After more than two years using Magit, I can only think of one instance when I didn't recall a git command when I needed it. It took about 5s of googling to find.
You can always see what command Magit is running behind the scenes by hitting `$`, in case you're curious -- I've learned a few things this way.
I appreciate how Magit isn't something that takes away from the git experience by holding your hands like a GUI might. Magit is just an efficient interface that in the end is just like using standard git in the command line.
As someone coming from a different discipline, git is tricky. Why would you not want to take away from that tricky experience by having a GUI? I understand the power of git, but it's really hard to use coming from a user's perspective, especially if you're working in less command-liney languages. I'd love to have a gui for git!
I just switched from command-line foo to magit today (export GIT_EDITOR=emacsclient) by accident, and I'm very surprised how much easier it is now to solve complicated rebase scenarios.
I'm a very sceptical emacs user, who prefers the terminal over M-x shell and friends.
Once I got used to the few keys, it is much better than anything else I saw before, and much faster than doing it manually.
Moving picks up or down with one key, killing it, fixup, squash, inspection, ... all with one key.
i wanted a terminal in emacs that was as standard as possible and created 'sane-term'. Just ansi-term with a couple useful features. Sorry for the plug
Anyone able to help me out here? How do you get it to install? I tried the Melpa instructions and added the following to my .emacs:
(require 'package) ;; You might already have this line
(add-to-list 'package-archives
'("melpa" . "http://melpa.org/packages/"))
(when (< emacs-major-version 24)
;; For important compatibility libraries like cl-lib
(add-to-list 'package-archives '("gnu" . "http://elpa.gnu.org/packages/")))
(package-initialize) ;; You might already have this line
I bounced emacs, it seemed to come back up okay.
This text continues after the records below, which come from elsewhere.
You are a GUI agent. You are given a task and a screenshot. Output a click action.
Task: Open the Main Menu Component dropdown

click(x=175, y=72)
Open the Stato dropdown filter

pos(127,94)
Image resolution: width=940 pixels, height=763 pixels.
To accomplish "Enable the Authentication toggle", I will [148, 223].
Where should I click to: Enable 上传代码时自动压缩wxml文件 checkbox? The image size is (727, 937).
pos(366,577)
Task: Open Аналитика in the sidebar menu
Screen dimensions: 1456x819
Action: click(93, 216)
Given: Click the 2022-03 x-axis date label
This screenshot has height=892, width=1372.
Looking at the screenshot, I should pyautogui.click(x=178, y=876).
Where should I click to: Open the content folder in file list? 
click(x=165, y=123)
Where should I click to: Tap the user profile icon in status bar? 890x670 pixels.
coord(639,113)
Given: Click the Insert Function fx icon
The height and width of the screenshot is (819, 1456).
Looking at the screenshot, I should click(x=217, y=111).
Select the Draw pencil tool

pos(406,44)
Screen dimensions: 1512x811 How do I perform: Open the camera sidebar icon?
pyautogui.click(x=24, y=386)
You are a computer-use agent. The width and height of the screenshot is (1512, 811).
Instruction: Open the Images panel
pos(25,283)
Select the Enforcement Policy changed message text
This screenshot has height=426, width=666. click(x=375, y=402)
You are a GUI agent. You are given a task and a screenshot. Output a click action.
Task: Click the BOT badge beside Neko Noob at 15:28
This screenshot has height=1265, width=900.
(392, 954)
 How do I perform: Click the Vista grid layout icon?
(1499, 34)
But (emacs 24.5.1 OSX) when I type "M-x package-install" it claims magit [No Match]
I use emacs- but I don't tend to customize it much.
I really live having good formatting and spell check in the commit messages. It's much nicer than the `git commit -m "blah"` messages. Sure I could use another GUI, but magit is very easy when I'm already in emacs.
If you leave out -m 'blah' git uses your $EDITOR which could be vim/emacs/whatever, which of course can spell check. So that one part is not a selling point for magit.
Perhaps you do not know, but if you leave off the -m switch, git will launch $EDITOR with a commented list of files changed, where you can write your commit message.
Perhaps he did not know, but I find that a lot of developers, especially those not using GUIs, end up using -m every single time and writing poor commit messages. With Magit, at least in my experience, you are more inclined to write better commits.
If you give developers a "lazy" option, a lot will default to it, which isn't ideal. -m is an alternative for a quick commit and end up being front and center when using the CLI.
I played around with it, and didn't see any advantage over using git commands.
Then I tried pushing a change. I was expecting some confirmation on what refspec to use... but no! Magit pushed my change directly to refs/heads instead of refs/for, completely bypassing gerrit code review.
I got burned. That was it; I'm never using Magit again.
Navigation is intuitive, diffs are great, discarding and commiting hunks is superb, and it's snappy. It's really an outstanding interface for git!